◆ **What to work on**
Each record below must be returned exactly, with no line left out.
----------
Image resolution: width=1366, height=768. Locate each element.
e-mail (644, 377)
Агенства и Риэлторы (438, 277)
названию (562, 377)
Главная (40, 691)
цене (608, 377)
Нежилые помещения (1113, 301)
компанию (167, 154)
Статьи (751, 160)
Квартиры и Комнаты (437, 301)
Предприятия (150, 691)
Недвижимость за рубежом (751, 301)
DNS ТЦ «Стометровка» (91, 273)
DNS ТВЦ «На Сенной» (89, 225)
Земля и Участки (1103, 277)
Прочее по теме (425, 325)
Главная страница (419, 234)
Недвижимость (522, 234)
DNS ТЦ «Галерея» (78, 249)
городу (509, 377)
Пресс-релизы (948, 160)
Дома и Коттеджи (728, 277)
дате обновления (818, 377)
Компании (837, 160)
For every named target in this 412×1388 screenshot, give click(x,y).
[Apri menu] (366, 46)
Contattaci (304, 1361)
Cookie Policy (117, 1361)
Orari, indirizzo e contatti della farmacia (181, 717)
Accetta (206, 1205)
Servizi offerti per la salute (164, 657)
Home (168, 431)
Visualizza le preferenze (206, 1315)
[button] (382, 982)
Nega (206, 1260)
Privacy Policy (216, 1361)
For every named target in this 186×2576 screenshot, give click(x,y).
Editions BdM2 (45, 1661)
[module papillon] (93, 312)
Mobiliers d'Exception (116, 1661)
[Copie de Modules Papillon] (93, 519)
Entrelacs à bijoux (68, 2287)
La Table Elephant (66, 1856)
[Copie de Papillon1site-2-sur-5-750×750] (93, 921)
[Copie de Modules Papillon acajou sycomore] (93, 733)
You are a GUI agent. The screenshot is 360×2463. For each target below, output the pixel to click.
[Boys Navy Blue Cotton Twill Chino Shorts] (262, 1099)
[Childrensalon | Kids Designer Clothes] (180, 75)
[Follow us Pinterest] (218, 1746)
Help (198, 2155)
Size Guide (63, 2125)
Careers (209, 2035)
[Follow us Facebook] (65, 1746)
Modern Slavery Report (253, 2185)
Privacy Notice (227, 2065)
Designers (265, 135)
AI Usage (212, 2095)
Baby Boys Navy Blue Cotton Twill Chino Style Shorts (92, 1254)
----------
◆ **Solution for this problem**
Image resolution: width=1366, height=768. Locate each element.
e-mail (644, 377)
Агенства и Риэлторы (438, 277)
названию (562, 377)
Главная (40, 691)
цене (608, 377)
Нежилые помещения (1113, 301)
компанию (167, 154)
Статьи (751, 160)
Квартиры и Комнаты (437, 301)
Предприятия (150, 691)
Недвижимость за рубежом (751, 301)
DNS ТЦ «Стометровка» (91, 273)
DNS ТВЦ «На Сенной» (89, 225)
Земля и Участки (1103, 277)
Прочее по теме (425, 325)
Главная страница (419, 234)
Недвижимость (522, 234)
DNS ТЦ «Галерея» (78, 249)
городу (509, 377)
Пресс-релизы (948, 160)
Дома и Коттеджи (728, 277)
дате обновления (818, 377)
Компании (837, 160)
For every named target in this 412×1388 screenshot, give click(x,y).
[Apri menu] (366, 46)
Contattaci (304, 1361)
Cookie Policy (117, 1361)
Orari, indirizzo e contatti della farmacia (181, 717)
Accetta (206, 1205)
Servizi offerti per la salute (164, 657)
Home (168, 431)
Visualizza le preferenze (206, 1315)
[button] (382, 982)
Nega (206, 1260)
Privacy Policy (216, 1361)
For every named target in this 186×2576 screenshot, give click(x,y).
Editions BdM2 (45, 1661)
[module papillon] (93, 312)
Mobiliers d'Exception (116, 1661)
[Copie de Modules Papillon] (93, 519)
Entrelacs à bijoux (68, 2287)
La Table Elephant (66, 1856)
[Copie de Papillon1site-2-sur-5-750×750] (93, 921)
[Copie de Modules Papillon acajou sycomore] (93, 733)
You are a GUI agent. The screenshot is 360×2463. For each target below, output the pixel to click.
[Boys Navy Blue Cotton Twill Chino Shorts] (262, 1099)
[Childrensalon | Kids Designer Clothes] (180, 75)
[Follow us Pinterest] (218, 1746)
Help (198, 2155)
Size Guide (63, 2125)
Careers (209, 2035)
[Follow us Facebook] (65, 1746)
Modern Slavery Report (253, 2185)
Privacy Notice (227, 2065)
Designers (265, 135)
AI Usage (212, 2095)
Baby Boys Navy Blue Cotton Twill Chino Style Shorts (92, 1254)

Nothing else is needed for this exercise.